The national disgrace, which the original failure to hold an inquest into this loyal public servant’s death constitutes, is all the more concerning because it is a fact that the purported suicide verdict of Lord Hutton is the first time ever that a suicide verdict (if that is what Hutton’s “finding” of suicide constituted) has been reached by someone other than a coroner. The standard of proof required to reach a suicide verdict is necessarily very high (the Coroner must be satisfied beyond reasonable doubt that the deceased not only killed himself but also that he intended to kill himself) because such a verdict closes down the case for ever, permanently smearing as it does the victim (who cannot argue back) and his family and stopping for ever any police investigation into the possibility of murder. With such a high standard of proof requirement one would have thought that Lord Hutton heard evidence under oath, but it later emerged that he did not. In simple practical terms, there has never been a case in which a suicide verdict has been overturned and a murderer subsequently convicted.

The possible, indeed probable, gross miscarriage of justice which Hutton’s “finding” of suicide in the Kelly case constituted has now been compounded by the Attorney General Dominic Grieve’s 9 June 2011 decision not to allow the doctors, who had put before him an unanswerable case for an inquest (see the twenty documents immediately below), permission to apply to the High Court, nor to apply himself, for an inquest.

The Memorial
http://news.bbc.co.uk/1/shared/bsp/hi/pdfs/07_01_11davidkelly1.pdf ,

the Addendum to the Memorial
http://news.bbc.co.uk/1/shared/bsp/hi/pdfs/03_03_11_kellyinquest.pdf,

and the Appendix to the Addendum to the Memorial
http://drdavidkellyinquestrequired.blogspot.com/2011/06/appendix-to-addendum-to-memorial.html,
 

all of which were submitted in the proper manner by Frances Swaine of the well known London law firm Leigh Day & Co. as part of a formal Section 13 application, were supplemented by no fewer than seventeen other submissions to the Attorney General:

http://drdavidkellyinquestrequired.blogspot.com/2011/06/first-submission-of-14-from-me-to.html
http://drdavidkellyinquestrequired.blogspot.com/2011/06/second-submission-of-14-from-me-to.html
http://drdavidkellyinquestrequired.blogspot.com/2011/06/third-submission-of-14-from-me-to.html
http://drdavidkellyinquestrequired.blogspot.com/2011/06/fourth-submission-of-14-from-me-to.html
http://drdavidkellyinquestrequired.blogspot.com/2011/06/fifth-submission-of-13-from-me-to.html
http://drdavidkellyinquestrequired.blogspot.com/2011/06/sixth-submission-of-13-from-me-to.html
http://drdavidkellyinquestrequired.blogspot.com/2011/06/seventh-submission-of-12-from-me-to.html
http://drdavidkellyinquestrequired.blogspot.com/2011/06/eighth-submission-of-12-from-me-to.html
http://drdavidkellyinquestrequired.blogspot.com/2011/06/ninth-submission-of-12-from-me-to.html
http://drdavidkellyinquestrequired.blogspot.com/2011/06/tenth-submission-of-12-from-me-to.html
http://drdavidkellyinquestrequired.blogspot.com/2011/06/eleventh-submission-of-12-from-me-to.html
http://drdavidkellyinquestrequired.blogspot.com/2011/06/twelfth-submission-of-12-from-me-to.html
http://drdavidkellyinquestrequired.blogspot.com/2011/06/submission-by-dr-david-halpin-to.html
http://drdavidkellyinquestrequired.blogspot.com/2011/06/office-of-attorney-general-december.html
 http://drdavidkellyinquestrequired.blogspot.com/2011/06/third-submission-of-5-by-dr-david.html
http://drdavidkellyinquestrequired.blogspot.com/2011/06/fourth-submission-of-5-by-dr-david.html
http://drdavidkellyinquestrequired.blogspot.com/2011/06/fifth-submission-of-5-by-dr-david.html 

Worse still, an attempt by one of the group of doctors to judicially review the Attorney General’s deeply disturbing decision was recently (19 December 2011) stopped, before clearing the first hurdle, by Mr Justice Nicol at the High Court.

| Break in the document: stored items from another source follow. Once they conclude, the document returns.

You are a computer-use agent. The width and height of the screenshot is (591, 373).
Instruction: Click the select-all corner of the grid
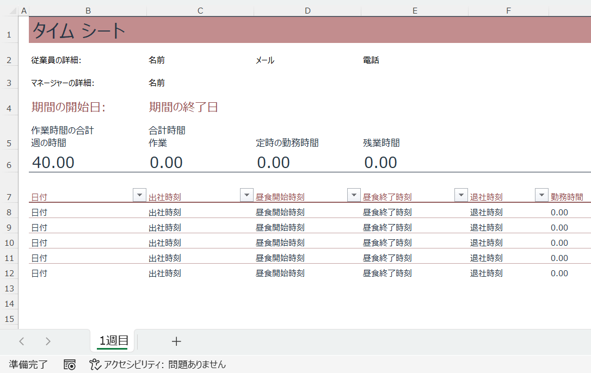click(9, 11)
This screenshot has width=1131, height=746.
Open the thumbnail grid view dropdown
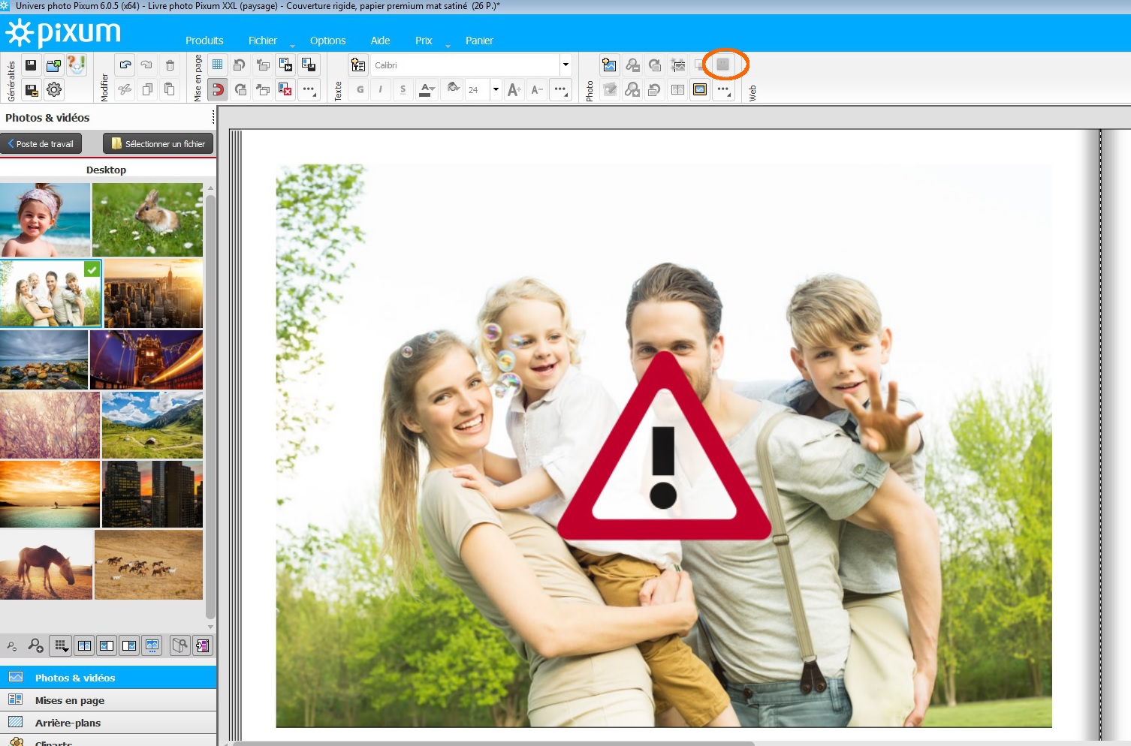click(62, 645)
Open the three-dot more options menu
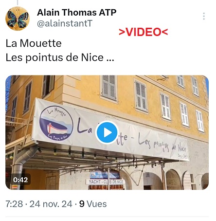Viewport: 216px width, 221px height. [x=204, y=16]
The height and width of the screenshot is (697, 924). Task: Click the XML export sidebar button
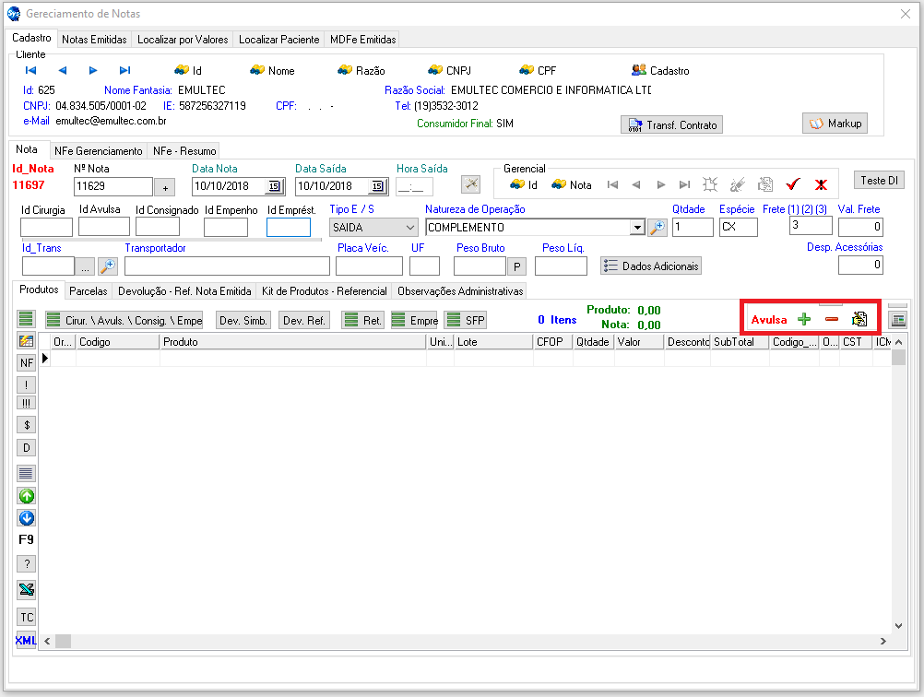[26, 640]
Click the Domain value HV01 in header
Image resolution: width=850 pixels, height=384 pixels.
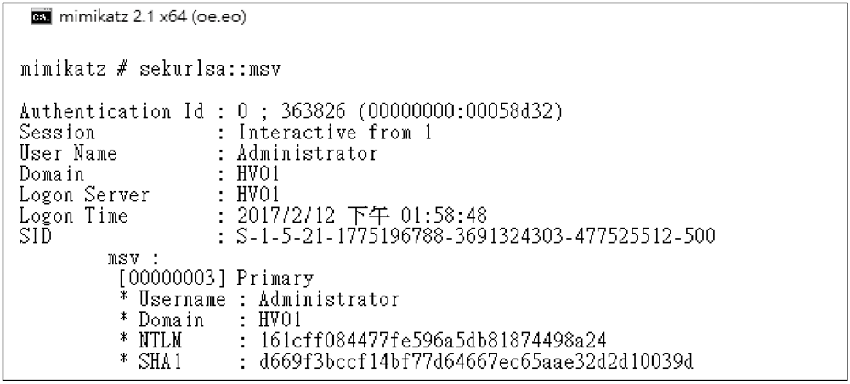pyautogui.click(x=258, y=174)
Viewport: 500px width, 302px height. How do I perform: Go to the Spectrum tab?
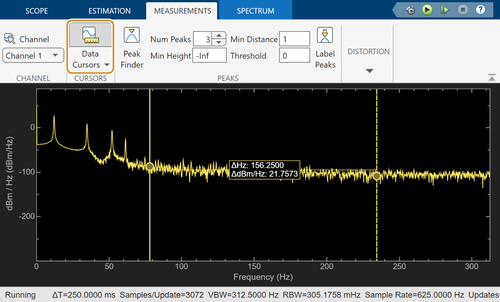click(255, 11)
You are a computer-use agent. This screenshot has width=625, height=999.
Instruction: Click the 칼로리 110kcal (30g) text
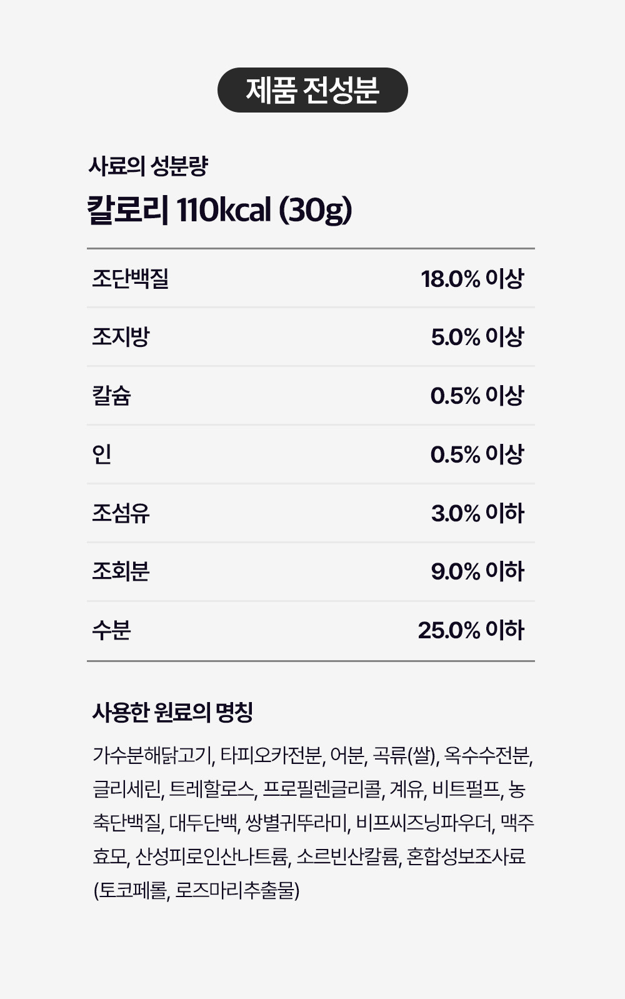click(x=219, y=210)
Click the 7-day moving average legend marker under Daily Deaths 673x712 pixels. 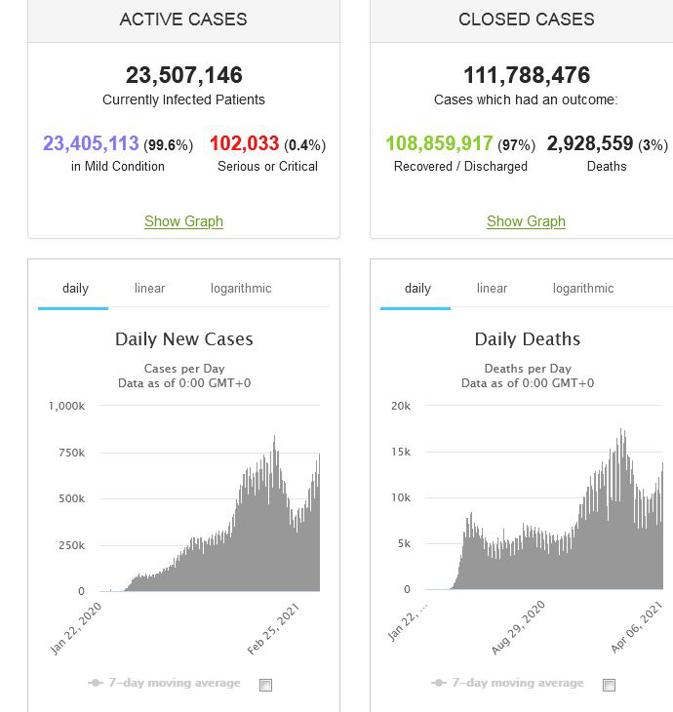coord(439,684)
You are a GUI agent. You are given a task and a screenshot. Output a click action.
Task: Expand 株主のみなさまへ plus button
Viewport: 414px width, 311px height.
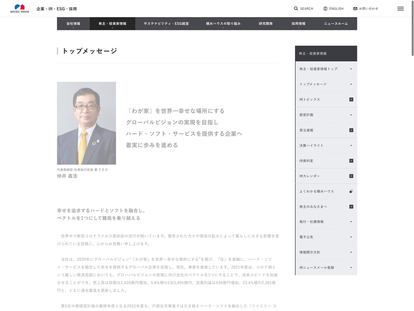351,207
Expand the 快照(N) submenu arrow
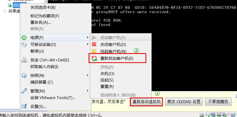This screenshot has width=237, height=117. tap(88, 75)
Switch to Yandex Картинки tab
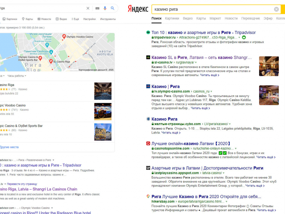The height and width of the screenshot is (214, 285). pos(172,18)
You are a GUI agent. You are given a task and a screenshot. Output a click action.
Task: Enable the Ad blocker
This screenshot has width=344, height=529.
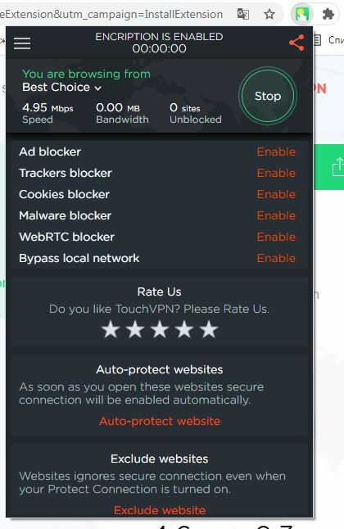(276, 151)
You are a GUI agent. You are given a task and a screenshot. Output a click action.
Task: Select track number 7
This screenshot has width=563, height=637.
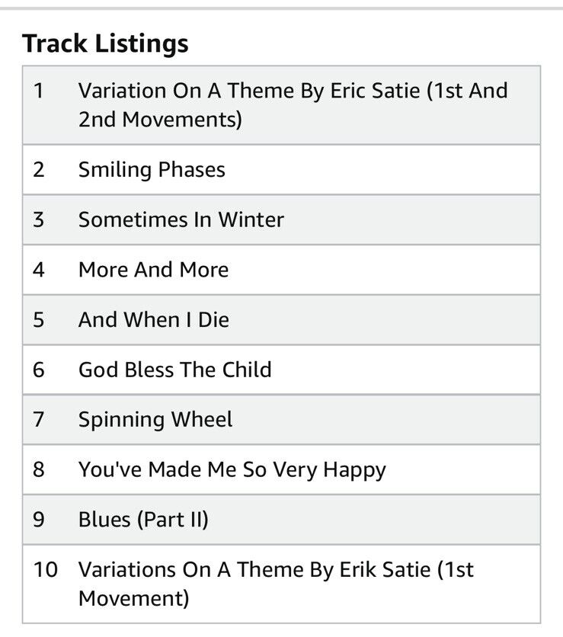click(39, 419)
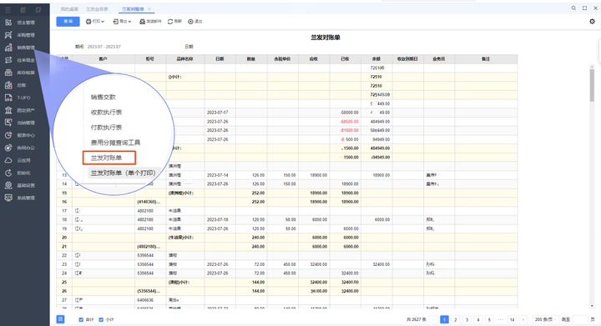Open the 云应用 cloud icon in sidebar

pyautogui.click(x=8, y=160)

Despite the fact that the Attorney General is a Cabinet Minister and that his June decision was clearly political when it should have been based solely on the law and that his decision was infamously pre-empted by David Cameron’s remarks on the case in the House of Commons, it seems that there is no provision to challenge the Attorney General’s decision through the Courts.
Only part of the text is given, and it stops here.